Mapping the multimodal genres of traditional and electronic newspapers

John Bateman1, Judy Delin2, Renate Henschel3

1University of Bremen (bateman@uni-bremen.de),
2
Enterprise IDU (judy.delin@enterpriseidu.com),
3University of Bremen (rhenschel@uni-bremen.de)

In this paper we describe the design and use of the richly structured corpus of multimodal print and electronic documents that we have been constructing as part of the GeM project (Genre and Multimodality: Delin and Bateman, 2002, Bateman et al., 2002; http://www.purl.org/net/gem). The GeM project defines an annotation scheme for describing the multimodal contributions made within documents—focusing particularly on the contributions of text, graphical and diagrammatic content and their combination in layout. Our annotation scheme requires further that we give due attention not only to the finished artefacts—the documents themselves—but also to the practical conditions of production which constrain the shape of the final product

As one of the areas of application of this corpus, we are investigating the changes and continuities in generic identity exhibited by British newspapers in their move to provide electronic web-based editions. An exact multi-layered annotation of such documents allows us to investigate empirically the design decisions employed and how these have been distributed across the presentation modes available. As a consequence, we can articulate quite finely the progression from print to electronic version and see something of how these two delivery forms are mutually changing one another.
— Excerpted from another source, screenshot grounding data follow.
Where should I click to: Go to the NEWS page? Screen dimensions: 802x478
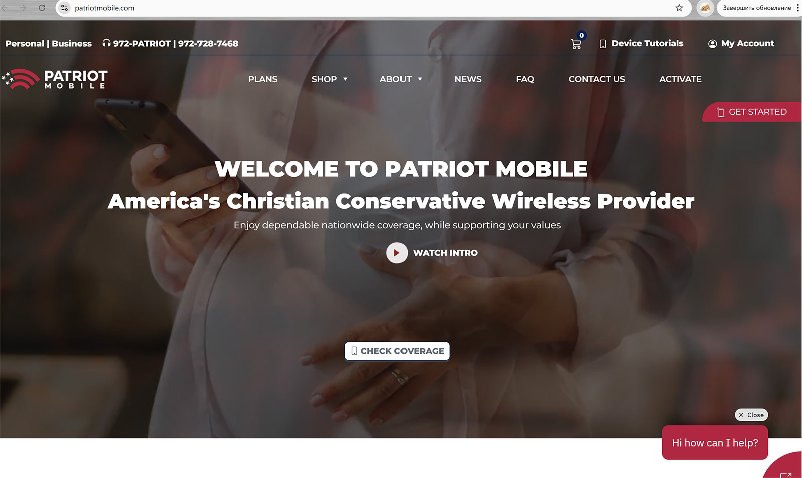(468, 79)
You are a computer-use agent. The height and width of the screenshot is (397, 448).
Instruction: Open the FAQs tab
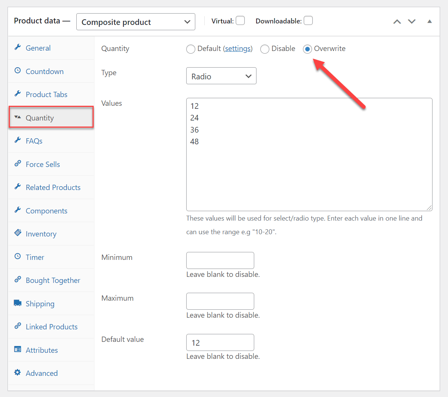tap(34, 141)
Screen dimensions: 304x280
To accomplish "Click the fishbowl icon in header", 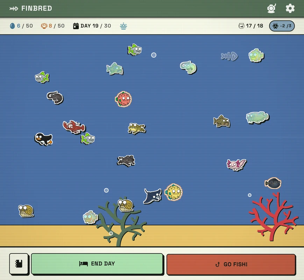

Our more general aim with this approach is to extend the traditional linguistic notion of ‘genre’ (cf. Eggins and Martin, 1997) so as to take in generalizations ranging over diverse modes of presentation, not simply the linguistic. This therefore falls within the research paradigm set out by, for example, Kress and van Leeuwen (2001), while at the same time emphasizing the central role to be played by corpus-based empirical study. For future work it will be necessary to extend both the scope and depth of our corpus materials. We outline some of the directions that this must take, considering in particular documents belonging to other genres and to other cultures.

References

Delin, J. L,   & Bateman, J. A. (2002). Describing and critiquing multimodal documents. Document Design, 3,  140--155.

Bateman, J. A., Delin, J. L. & Henschel, R. (2002). A brief introduction to the GEM annotation schema for complex document layout. In Proceedings of the 2nd Workshop on NLP and XML (NLPXML-2002) --- Post-Conference Workshop of the 19th International Conference on Computational Linguistics (COLING-2002) (G. Wilcock, N. Ide and L. Romary, eds.).  Academica Sinica, Taipei, Taiwan: Association of Computational Linguistics and Chinese Language Processing.

Eggins, S. & Martin, J. R. (1997). Genres and Registers of Discourse. In Discourse Studies: a multidisciplinary introduction. Discourse. Discourse as Structure and Process (D. T. A. va, ed.) (pp. 230-256).  London: Sage.

Kress, G. & van Leeuwen, T.  (2001). Multimodal discourse: the modes and media of contemporary communication. London: Arnold.